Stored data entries
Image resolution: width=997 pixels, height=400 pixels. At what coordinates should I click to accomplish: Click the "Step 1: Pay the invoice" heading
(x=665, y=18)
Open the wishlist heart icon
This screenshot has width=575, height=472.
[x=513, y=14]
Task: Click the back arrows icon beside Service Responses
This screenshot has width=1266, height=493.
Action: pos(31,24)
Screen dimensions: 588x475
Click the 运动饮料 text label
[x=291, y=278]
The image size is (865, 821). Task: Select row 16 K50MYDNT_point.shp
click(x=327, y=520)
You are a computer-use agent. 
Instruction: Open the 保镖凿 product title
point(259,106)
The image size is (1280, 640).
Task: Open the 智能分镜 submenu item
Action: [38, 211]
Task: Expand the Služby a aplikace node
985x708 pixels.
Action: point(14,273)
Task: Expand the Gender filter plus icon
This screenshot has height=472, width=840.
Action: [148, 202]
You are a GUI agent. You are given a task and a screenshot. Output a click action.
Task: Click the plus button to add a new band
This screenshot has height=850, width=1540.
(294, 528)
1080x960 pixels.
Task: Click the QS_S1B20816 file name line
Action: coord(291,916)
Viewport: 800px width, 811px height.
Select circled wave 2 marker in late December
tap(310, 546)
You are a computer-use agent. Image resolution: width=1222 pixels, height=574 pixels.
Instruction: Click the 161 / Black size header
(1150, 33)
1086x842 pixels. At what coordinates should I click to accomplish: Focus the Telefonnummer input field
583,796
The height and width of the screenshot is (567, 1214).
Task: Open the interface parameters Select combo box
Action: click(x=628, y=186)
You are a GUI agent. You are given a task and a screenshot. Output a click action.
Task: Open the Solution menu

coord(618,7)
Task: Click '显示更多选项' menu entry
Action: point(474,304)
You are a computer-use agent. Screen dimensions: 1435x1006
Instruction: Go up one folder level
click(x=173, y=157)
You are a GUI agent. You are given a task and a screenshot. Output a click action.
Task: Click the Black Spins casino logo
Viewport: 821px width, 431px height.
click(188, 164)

About this task: Return every line of the records in which the word "plus" is found.

Result for this task:
Task: Expand the Gender filter plus icon
Task: Click the plus button to add a new band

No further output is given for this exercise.